At Slough Creek we caught a glimpse of a black wolf who is part of a new wolf pack in Yellowstone, the Lamar Canyon Pack. Though they were far away, we had great views through our spotting scopes of the black adult male and two of the four golden-colored wolf pups.

In the afternoon we had planned to hike along the Yellowstone River Picnic Area Trail, but had to change our plans because the trail was closed due to Black Bear sightings. Instead we headed back into Lamar Valley to resume our wildlife observations which had been interrupted earlier in the day. Lamar Valley was named for Lucius Quintus Cincinnatus Lamar, a Secretary of the Interior (with quite a name!). The valley supports a remnant of the great wildlife herds that once roamed North America. The open grasslands provide ideal habitat for Elk and Bison, and shallow snow cover in winter allows easier foraging compared to other regions of the park.
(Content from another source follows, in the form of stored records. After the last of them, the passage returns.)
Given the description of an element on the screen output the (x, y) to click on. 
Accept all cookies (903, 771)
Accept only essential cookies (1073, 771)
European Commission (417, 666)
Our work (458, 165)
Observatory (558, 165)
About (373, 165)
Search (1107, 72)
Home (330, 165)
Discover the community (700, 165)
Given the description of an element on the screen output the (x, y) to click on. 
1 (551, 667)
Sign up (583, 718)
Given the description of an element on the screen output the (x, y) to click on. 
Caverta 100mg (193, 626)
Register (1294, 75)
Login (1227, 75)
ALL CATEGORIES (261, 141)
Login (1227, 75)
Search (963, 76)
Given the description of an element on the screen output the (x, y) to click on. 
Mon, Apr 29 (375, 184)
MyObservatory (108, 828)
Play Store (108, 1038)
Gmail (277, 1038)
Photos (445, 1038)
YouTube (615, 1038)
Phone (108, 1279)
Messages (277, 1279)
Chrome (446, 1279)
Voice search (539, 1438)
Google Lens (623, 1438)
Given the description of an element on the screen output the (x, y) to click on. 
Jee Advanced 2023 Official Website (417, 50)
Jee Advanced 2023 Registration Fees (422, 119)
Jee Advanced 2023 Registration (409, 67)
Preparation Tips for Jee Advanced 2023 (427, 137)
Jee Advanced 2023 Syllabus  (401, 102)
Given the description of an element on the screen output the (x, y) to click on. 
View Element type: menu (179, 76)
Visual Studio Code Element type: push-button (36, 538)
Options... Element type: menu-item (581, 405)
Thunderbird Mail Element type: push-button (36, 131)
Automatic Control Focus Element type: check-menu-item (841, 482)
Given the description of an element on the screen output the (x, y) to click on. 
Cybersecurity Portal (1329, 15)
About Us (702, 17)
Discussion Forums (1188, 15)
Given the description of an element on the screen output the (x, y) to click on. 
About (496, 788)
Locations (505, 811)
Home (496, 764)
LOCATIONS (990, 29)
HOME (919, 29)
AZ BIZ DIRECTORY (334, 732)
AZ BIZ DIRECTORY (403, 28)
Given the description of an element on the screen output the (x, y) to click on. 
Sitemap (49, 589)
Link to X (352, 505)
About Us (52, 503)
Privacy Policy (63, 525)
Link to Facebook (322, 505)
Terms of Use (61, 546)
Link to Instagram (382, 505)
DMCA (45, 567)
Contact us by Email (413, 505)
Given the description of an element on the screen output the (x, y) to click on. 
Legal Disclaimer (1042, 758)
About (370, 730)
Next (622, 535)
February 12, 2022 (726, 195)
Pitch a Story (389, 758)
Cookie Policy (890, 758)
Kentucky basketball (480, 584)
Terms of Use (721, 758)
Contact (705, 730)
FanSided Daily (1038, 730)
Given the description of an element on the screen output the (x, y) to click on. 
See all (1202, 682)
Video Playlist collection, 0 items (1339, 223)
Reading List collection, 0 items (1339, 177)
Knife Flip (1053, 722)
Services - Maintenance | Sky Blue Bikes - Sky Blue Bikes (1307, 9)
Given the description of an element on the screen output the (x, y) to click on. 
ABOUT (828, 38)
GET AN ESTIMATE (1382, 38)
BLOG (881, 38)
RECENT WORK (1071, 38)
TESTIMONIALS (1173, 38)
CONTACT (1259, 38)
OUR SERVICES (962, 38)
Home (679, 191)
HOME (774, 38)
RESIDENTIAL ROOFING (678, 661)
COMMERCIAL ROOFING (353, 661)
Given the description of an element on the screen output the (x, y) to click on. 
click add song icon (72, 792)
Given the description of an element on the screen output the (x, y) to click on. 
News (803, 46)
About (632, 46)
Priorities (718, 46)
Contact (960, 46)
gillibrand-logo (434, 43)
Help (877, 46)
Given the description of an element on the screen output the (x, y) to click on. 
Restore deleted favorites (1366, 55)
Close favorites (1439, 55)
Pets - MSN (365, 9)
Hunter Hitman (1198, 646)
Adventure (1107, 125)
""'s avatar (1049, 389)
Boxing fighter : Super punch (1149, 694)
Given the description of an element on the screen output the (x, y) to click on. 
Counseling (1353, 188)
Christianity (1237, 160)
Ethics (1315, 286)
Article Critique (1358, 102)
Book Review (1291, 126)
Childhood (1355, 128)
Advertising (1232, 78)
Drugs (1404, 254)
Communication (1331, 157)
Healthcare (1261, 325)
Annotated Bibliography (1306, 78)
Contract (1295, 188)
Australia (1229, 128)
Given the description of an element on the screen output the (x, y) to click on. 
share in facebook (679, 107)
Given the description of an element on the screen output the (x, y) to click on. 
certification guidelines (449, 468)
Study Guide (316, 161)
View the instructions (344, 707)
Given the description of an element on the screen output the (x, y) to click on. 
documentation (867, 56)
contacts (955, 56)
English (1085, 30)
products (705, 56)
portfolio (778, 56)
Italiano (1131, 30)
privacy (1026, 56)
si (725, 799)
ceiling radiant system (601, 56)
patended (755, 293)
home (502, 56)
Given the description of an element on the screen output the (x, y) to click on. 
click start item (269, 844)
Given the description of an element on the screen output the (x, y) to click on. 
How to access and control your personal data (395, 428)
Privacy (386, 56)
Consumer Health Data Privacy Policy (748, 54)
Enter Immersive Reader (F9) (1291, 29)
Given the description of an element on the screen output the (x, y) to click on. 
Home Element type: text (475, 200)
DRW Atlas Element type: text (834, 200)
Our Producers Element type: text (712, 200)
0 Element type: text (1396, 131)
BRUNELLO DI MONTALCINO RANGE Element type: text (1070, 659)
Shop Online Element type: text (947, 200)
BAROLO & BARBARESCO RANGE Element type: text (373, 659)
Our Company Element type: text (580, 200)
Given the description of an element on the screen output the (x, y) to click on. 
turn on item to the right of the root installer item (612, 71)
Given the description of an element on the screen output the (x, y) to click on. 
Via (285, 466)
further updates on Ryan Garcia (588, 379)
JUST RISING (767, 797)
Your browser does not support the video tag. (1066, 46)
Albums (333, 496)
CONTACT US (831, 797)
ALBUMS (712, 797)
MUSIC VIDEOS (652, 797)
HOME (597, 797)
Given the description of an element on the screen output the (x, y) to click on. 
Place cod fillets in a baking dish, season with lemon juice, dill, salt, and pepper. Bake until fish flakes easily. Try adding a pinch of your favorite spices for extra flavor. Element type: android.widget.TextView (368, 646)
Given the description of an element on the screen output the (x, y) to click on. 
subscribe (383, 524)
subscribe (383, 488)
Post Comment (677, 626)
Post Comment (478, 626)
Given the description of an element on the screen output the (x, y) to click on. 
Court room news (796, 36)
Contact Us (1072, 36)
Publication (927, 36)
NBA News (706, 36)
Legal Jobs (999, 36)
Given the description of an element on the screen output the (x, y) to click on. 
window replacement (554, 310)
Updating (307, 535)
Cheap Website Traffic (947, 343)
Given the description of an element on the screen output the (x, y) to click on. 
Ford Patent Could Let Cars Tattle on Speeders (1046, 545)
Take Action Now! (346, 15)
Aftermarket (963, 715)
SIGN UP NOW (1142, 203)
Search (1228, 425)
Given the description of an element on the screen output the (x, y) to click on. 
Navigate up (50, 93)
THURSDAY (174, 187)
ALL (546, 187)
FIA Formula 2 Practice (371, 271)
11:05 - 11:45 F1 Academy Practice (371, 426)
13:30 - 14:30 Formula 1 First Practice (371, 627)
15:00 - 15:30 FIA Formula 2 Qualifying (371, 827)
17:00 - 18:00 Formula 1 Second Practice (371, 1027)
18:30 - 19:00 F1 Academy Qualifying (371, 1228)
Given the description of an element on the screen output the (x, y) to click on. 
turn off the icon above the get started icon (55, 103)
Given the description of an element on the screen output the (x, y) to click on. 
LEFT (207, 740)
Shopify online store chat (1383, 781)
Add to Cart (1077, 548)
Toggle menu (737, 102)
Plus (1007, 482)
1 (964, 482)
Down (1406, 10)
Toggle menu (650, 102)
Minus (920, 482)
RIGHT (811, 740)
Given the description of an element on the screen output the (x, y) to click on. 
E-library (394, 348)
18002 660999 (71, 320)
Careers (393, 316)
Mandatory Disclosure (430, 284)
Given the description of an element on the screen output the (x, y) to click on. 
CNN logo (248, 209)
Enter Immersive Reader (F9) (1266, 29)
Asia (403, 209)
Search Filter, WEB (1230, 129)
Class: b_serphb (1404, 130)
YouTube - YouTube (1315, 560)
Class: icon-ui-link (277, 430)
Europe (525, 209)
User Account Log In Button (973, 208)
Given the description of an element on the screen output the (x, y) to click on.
Kristina, one of this year's participants who visited Yellowstone with the Museum during the winter of 2009, shared her thoughts about Lamar Valley with us:

View from a returning Yellowstone lover
Entering the Lamar Valley rivals crossing the threshold of a sacred and spiritual place. To me, this is hallowed ground. I’ve returned to the Lamar Valley after a two-year absence. The emotions are overwhelming. Both vehicles listened to the same song as we entered the valley. The music floats in the background and slowly seeps into my brain… sunrise is my focus — the pink violet light filters through the clouds, creating an ethereal glow. The lyrics of the song finally take root: “Day is breaking in my soul.” Yes. That comes close to describing Lamar, but not quite. It is nearly impossible to describe this place with words — open, rolling, lush meadows; a meandering river bringing precious water; cottonwoods, willows and sagebrush dot the landscape providing food for some and shelter for others. There is life in Lamar. There is death in Lamar. There is peace in Lamar for those brave enough to open up their soul and receive the spirit of this place! You may leave Lamar, never to return. But a place inside you will forever be in Lamar. If you do return to Lamar, I can promise you, it will feel like the warm embrace and slow, sweet kiss of a long lost love.